The yen has fallen 12% this year, the biggest decline among the 10 developed-market currencies tracked by Bloomberg Correlation-Weighted Indexes. The dollar is the biggest gainer, rising 5.1%, while the euro has climbed 2.9%.
The Dollar Index, which Intercontinental Exchange Inc. uses to track the greenback against currencies of six major U.S. trading partners, was little changed at 83.743.
The Standard & Poor’s/Case-Shiller index of property values increased 10.9% from March 2012, the biggest 12-month gain since April 2006, after advancing 9.4% in February, a report showed in New York. The median estimated of economists surveyed by Bloomberg called for a 10.2% advance.
The Conference Board’s index of U.S. consumer sentiment climbed to 71.2 this month, the highest since November, from 68.1 in April, according to the median estimate of economists surveyed by Bloomberg before the report is issued at 10 a.m.
The Dollar Index climbed to the most since 2010 last week after Federal Reserve Chairman Ben S. Bernanke said the central bank may cut the pace of asset purchases if officials see indications of sustained growth.

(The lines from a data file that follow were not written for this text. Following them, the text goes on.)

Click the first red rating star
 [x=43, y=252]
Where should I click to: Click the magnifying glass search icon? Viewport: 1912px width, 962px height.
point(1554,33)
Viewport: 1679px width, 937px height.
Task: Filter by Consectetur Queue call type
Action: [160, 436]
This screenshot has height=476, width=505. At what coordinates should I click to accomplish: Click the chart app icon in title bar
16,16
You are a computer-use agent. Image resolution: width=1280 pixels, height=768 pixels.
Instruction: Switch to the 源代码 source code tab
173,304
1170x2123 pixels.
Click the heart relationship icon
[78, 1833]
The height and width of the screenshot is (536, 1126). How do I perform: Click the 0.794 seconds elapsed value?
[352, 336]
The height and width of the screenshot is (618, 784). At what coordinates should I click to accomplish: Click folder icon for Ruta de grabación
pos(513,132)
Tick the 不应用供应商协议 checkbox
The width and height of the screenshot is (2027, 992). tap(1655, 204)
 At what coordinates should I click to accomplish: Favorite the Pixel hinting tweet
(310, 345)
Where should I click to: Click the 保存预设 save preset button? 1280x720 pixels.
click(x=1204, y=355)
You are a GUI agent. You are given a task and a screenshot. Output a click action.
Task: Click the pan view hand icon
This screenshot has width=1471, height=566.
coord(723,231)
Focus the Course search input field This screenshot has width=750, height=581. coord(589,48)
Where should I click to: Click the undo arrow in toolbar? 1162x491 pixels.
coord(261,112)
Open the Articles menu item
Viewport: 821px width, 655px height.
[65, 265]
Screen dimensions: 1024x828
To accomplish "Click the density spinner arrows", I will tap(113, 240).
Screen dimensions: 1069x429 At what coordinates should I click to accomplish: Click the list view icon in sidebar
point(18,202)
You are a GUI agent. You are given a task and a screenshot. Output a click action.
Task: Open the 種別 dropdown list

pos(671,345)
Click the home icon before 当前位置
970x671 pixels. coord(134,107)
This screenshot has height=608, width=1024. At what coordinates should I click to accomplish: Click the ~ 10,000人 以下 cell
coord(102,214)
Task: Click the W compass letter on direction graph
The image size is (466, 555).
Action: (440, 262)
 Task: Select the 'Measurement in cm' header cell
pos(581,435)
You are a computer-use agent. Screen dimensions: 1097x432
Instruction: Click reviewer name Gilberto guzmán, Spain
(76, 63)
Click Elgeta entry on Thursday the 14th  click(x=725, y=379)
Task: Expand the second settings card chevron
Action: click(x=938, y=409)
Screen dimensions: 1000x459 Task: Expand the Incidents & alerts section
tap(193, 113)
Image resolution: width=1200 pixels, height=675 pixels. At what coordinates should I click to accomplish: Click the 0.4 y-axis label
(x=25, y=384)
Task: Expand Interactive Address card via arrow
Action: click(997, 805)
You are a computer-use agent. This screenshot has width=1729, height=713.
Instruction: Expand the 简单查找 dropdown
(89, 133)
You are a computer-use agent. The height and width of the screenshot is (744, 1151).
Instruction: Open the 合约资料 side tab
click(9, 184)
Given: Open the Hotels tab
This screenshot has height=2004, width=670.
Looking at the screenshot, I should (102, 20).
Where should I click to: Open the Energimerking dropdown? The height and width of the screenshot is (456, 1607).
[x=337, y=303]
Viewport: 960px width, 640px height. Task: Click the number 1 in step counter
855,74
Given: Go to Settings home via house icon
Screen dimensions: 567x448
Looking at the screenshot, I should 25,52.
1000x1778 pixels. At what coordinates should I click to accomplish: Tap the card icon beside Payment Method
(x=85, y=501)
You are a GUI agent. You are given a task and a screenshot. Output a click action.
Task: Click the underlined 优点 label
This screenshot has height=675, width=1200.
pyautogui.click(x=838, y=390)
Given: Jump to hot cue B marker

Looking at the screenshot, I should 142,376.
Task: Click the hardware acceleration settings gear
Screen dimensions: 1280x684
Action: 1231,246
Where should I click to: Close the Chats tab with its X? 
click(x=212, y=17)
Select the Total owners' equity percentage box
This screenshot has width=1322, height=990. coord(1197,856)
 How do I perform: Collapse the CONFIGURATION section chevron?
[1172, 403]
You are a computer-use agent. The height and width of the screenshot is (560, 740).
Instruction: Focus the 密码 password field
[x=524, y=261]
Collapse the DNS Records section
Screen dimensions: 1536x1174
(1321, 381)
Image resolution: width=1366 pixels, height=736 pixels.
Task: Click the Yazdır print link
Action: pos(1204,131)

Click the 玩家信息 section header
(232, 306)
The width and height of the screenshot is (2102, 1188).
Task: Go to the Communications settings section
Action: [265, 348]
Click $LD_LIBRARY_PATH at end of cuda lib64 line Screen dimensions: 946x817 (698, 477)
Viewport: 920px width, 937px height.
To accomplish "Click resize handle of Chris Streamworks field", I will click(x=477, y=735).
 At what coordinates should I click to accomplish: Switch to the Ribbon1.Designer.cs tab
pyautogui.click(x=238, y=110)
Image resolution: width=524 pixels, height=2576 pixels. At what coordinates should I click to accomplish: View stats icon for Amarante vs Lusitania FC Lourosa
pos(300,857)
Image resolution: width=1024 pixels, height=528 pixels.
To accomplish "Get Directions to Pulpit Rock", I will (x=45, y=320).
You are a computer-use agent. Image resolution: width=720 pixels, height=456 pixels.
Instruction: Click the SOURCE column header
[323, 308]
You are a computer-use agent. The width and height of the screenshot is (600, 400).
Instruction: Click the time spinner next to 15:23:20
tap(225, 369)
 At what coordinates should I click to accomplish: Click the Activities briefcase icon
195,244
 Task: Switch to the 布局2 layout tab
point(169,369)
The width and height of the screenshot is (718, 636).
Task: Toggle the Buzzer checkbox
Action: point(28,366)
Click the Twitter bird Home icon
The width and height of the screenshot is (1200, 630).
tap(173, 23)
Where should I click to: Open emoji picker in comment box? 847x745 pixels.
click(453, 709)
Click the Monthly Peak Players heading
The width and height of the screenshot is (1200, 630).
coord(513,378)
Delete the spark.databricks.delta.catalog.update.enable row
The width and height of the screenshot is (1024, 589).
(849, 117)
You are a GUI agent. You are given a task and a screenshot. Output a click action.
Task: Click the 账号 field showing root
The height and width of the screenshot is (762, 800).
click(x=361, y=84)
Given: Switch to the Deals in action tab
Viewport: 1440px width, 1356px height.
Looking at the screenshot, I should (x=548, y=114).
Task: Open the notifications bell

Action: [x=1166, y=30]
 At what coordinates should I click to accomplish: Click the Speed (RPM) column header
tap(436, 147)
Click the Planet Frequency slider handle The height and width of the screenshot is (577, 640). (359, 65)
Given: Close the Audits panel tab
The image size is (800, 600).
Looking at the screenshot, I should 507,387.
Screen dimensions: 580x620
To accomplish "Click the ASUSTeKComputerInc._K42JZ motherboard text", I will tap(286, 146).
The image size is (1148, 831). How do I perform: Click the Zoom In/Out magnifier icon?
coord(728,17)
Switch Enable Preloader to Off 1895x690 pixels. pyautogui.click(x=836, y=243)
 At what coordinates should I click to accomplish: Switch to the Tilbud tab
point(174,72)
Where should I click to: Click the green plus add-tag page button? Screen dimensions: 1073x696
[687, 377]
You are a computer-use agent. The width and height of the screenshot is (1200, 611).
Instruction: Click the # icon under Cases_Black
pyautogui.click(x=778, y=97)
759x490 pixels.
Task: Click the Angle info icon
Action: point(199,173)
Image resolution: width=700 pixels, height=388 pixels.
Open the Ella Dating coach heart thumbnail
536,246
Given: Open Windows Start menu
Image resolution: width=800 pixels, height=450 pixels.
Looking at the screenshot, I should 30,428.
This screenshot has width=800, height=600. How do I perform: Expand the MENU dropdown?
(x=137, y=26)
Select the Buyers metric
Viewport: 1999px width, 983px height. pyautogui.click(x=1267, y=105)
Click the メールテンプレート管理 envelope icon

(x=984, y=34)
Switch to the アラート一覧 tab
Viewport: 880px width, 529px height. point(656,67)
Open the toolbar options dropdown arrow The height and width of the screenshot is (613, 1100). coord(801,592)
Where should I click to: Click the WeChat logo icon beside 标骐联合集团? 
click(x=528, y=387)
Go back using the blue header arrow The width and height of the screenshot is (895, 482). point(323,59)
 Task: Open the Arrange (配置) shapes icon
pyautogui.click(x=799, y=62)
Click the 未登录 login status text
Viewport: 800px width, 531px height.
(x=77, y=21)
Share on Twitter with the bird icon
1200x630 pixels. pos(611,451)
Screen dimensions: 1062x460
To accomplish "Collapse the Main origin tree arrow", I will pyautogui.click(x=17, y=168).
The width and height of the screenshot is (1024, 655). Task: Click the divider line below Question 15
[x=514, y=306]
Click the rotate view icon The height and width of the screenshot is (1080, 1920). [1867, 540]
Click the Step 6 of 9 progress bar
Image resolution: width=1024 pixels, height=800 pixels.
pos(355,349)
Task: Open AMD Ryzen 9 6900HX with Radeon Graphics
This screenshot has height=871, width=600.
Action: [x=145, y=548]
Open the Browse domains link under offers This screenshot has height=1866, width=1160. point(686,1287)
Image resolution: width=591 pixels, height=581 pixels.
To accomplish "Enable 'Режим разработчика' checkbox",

“We expect the data in the U.S. to continue being stronger,” Athanasios Vamvakidis, head of Group-of-10 foreign- exchange strategy at Bank of America Merrill Lynch in London, said in an interview on Bloomberg Television’s “On the Move” with Francine Lacqua. “We expect the discussion of when the Fed will start tapering” to bolster the U.S. currency versus the yen and the euro, he said.
The dollar will advance to $1.25 per euro by year end, he predicted.
South Africa’s rand weakened versus all but one of its major counterparts tracked by Bloomberg.
The nation’s gross domestic product growth slowed to an annualized 0.9% from 2.1% in the fourth quarter, Statistics South Africa said in a report released in Johannesburg today. The median estimate of 15 economists in a Bloomberg survey was 1.6%.
The rand dropped 1% to 9.7169 per dollar and reached 9.7465, the weakest since March 2009.
Australia’s dollar climbed from near the lowest level since June 2012 versus its U.S. counterpart.
“We expect to see short-term strength this week,” Axel Rudolph, a technical analyst at Commerzbank AG in London, wrote in a note to clients. The relative-strength index for the currency “reinforces our bullish outlook,” he wrote.
The 14-day relative strength index for the Australian dollar versus the greenback was 29.9, up from 24.8 yesterday. It is still below the 30 level that traders view as a signal that an asset’s price has fallen too fast.
The Australian dollar advanced 0.5% to 96.83 U.S. cents. It fell to 95.94 on May 23, the lowest since June 1.
Investors should buy the currency at 96.40 U.S. cents and bet it will appreciate to 98 U.S. cents, Rudolph wrote.